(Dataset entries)

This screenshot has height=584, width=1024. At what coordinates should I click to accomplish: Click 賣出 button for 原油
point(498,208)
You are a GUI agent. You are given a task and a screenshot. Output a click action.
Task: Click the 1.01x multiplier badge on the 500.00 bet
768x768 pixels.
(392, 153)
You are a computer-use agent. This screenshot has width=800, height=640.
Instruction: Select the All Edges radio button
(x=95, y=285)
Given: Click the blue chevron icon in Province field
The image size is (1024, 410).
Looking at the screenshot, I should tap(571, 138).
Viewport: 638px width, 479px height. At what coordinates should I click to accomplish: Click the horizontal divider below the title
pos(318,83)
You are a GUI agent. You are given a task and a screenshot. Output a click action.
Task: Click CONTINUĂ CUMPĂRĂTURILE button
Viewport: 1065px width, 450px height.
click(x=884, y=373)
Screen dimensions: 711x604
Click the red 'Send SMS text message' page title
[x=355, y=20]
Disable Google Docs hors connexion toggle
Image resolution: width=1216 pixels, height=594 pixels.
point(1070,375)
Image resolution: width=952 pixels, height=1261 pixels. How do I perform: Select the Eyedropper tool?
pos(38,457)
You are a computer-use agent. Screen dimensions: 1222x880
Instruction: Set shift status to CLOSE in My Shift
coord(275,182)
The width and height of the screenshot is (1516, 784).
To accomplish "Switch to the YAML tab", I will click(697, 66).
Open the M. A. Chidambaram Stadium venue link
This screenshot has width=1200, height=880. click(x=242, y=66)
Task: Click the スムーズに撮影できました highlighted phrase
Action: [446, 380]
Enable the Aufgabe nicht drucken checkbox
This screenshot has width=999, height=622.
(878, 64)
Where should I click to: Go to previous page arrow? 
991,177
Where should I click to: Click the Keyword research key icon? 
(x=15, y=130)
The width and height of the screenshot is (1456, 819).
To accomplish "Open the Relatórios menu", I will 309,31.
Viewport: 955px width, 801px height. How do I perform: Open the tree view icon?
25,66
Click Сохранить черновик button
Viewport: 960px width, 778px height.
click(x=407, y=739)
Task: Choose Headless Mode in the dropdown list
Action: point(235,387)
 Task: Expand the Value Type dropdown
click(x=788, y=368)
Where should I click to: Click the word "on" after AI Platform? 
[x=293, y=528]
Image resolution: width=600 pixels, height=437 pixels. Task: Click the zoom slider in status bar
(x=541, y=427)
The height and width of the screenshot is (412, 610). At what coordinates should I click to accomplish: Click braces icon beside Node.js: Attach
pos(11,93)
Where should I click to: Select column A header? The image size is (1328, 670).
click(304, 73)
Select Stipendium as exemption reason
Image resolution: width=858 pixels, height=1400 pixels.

• _Exercise directions_
Restate the data above word for word, please.

• _Answer to this problem_
This screenshot has height=584, width=1024. At what coordinates should I click to accomplish: Click 賣出 button for 原油
point(498,208)
You are a GUI agent. You are given a task and a screenshot. Output a click action.
Task: Click the 1.01x multiplier badge on the 500.00 bet
768x768 pixels.
(392, 153)
You are a computer-use agent. This screenshot has width=800, height=640.
Instruction: Select the All Edges radio button
(x=95, y=285)
Given: Click the blue chevron icon in Province field
The image size is (1024, 410).
Looking at the screenshot, I should tap(571, 138).
Viewport: 638px width, 479px height. At what coordinates should I click to accomplish: Click the horizontal divider below the title
pos(318,83)
You are a GUI agent. You are given a task and a screenshot. Output a click action.
Task: Click CONTINUĂ CUMPĂRĂTURILE button
Viewport: 1065px width, 450px height.
click(x=884, y=373)
Screen dimensions: 711x604
Click the red 'Send SMS text message' page title
[x=355, y=20]
Disable Google Docs hors connexion toggle
Image resolution: width=1216 pixels, height=594 pixels.
point(1070,375)
Image resolution: width=952 pixels, height=1261 pixels. How do I perform: Select the Eyedropper tool?
pos(38,457)
You are a computer-use agent. Screen dimensions: 1222x880
Instruction: Set shift status to CLOSE in My Shift
coord(275,182)
The width and height of the screenshot is (1516, 784).
To accomplish "Switch to the YAML tab", I will click(697, 66).
Open the M. A. Chidambaram Stadium venue link
This screenshot has width=1200, height=880. click(x=242, y=66)
Task: Click the スムーズに撮影できました highlighted phrase
Action: [446, 380]
Enable the Aufgabe nicht drucken checkbox
This screenshot has width=999, height=622.
(878, 64)
Where should I click to: Go to previous page arrow? 
991,177
Where should I click to: Click the Keyword research key icon? 
(x=15, y=130)
The width and height of the screenshot is (1456, 819).
To accomplish "Open the Relatórios menu", I will 309,31.
Viewport: 955px width, 801px height. How do I perform: Open the tree view icon?
25,66
Click Сохранить черновик button
Viewport: 960px width, 778px height.
click(x=407, y=739)
Task: Choose Headless Mode in the dropdown list
Action: point(235,387)
 Task: Expand the Value Type dropdown
click(x=788, y=368)
Where should I click to: Click the word "on" after AI Platform? 
[x=293, y=528]
Image resolution: width=600 pixels, height=437 pixels. Task: Click the zoom slider in status bar
(x=541, y=427)
The height and width of the screenshot is (412, 610). At what coordinates should I click to accomplish: Click braces icon beside Node.js: Attach
pos(11,93)
Where should I click to: Select column A header? The image size is (1328, 670).
click(304, 73)
Select Stipendium as exemption reason
Image resolution: width=858 pixels, height=1400 pixels.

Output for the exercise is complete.